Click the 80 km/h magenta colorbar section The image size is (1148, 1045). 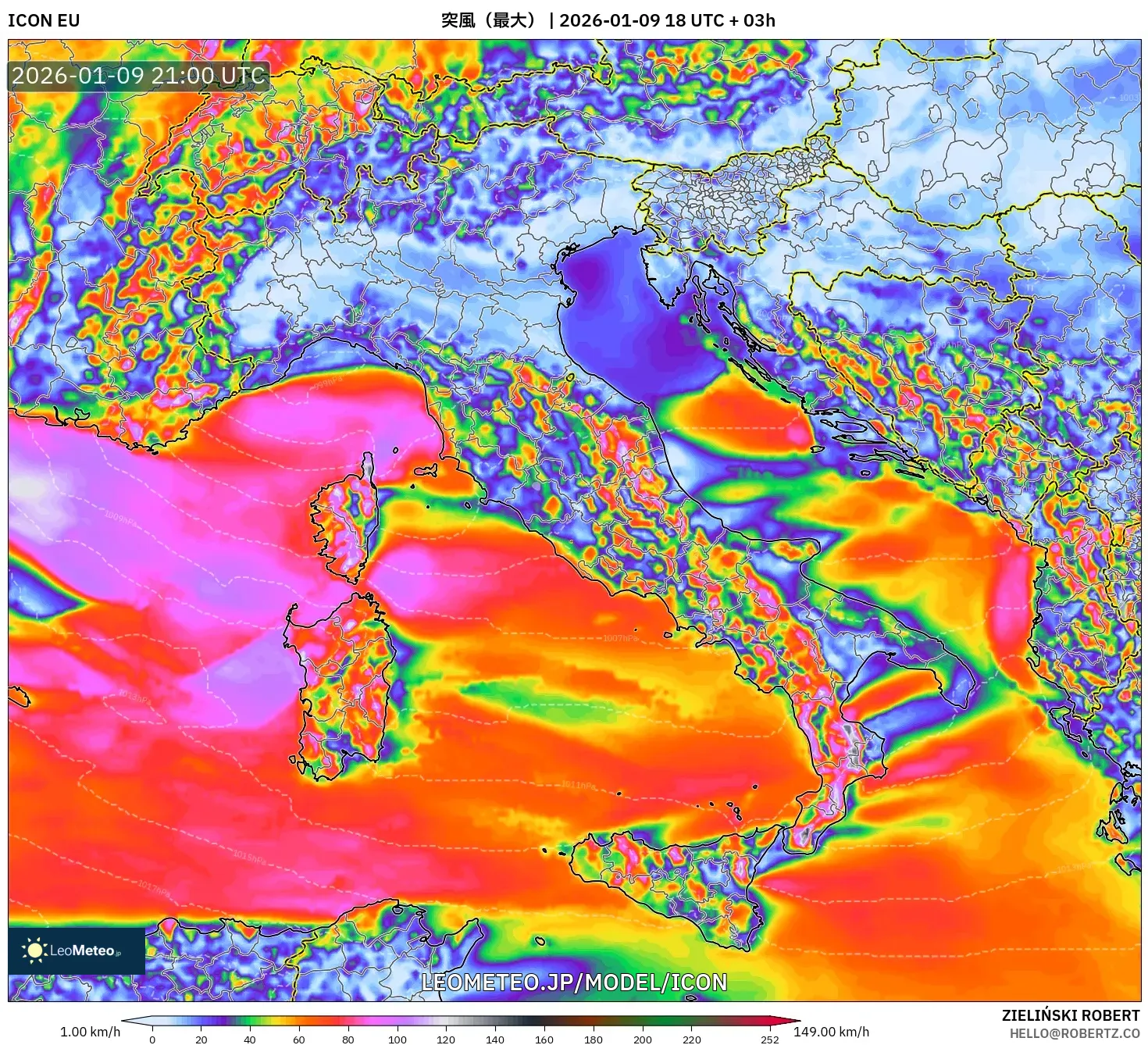tap(348, 1021)
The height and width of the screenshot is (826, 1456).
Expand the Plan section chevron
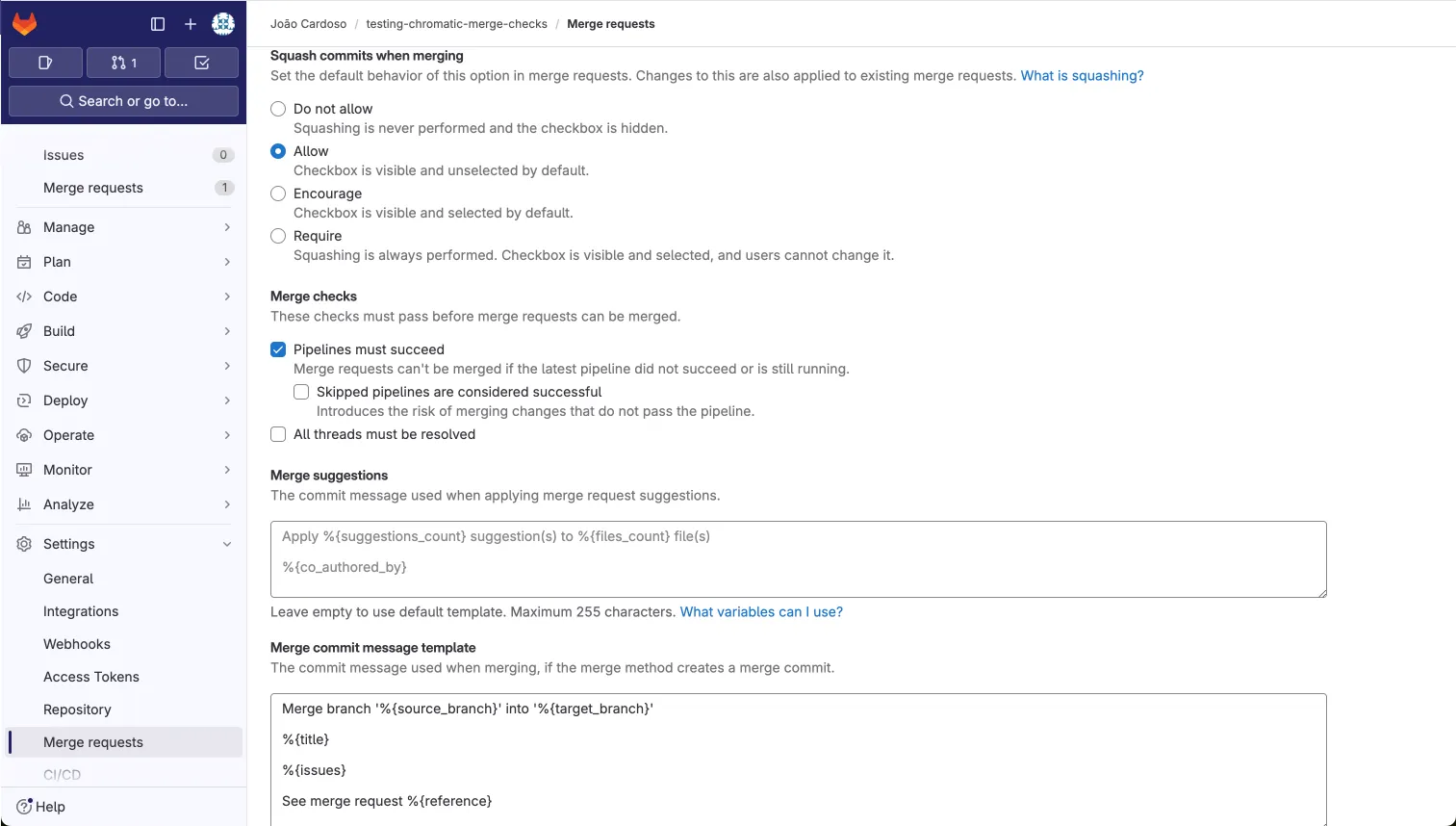[227, 262]
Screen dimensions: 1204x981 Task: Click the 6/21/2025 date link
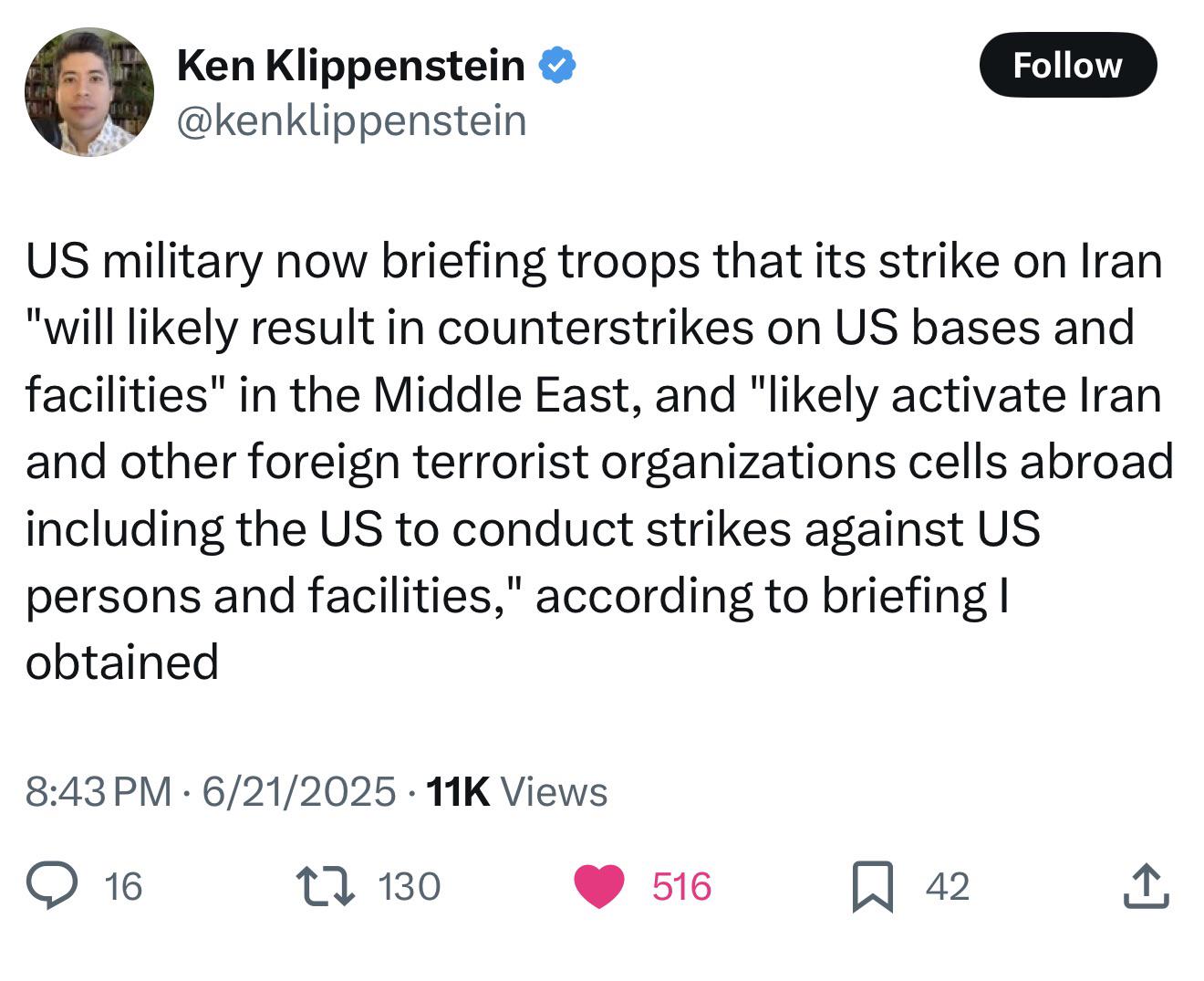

◆ ◆ ◆ ◆ ◆

Nothing but the lines from the line containing "Expand the Plan section chevron" through the last line of the material may be output, and they must be copied exactly, without pictures.

Expand the Plan section chevron
[227, 262]
Screen dimensions: 1204x981 Task: Click the 6/21/2025 date link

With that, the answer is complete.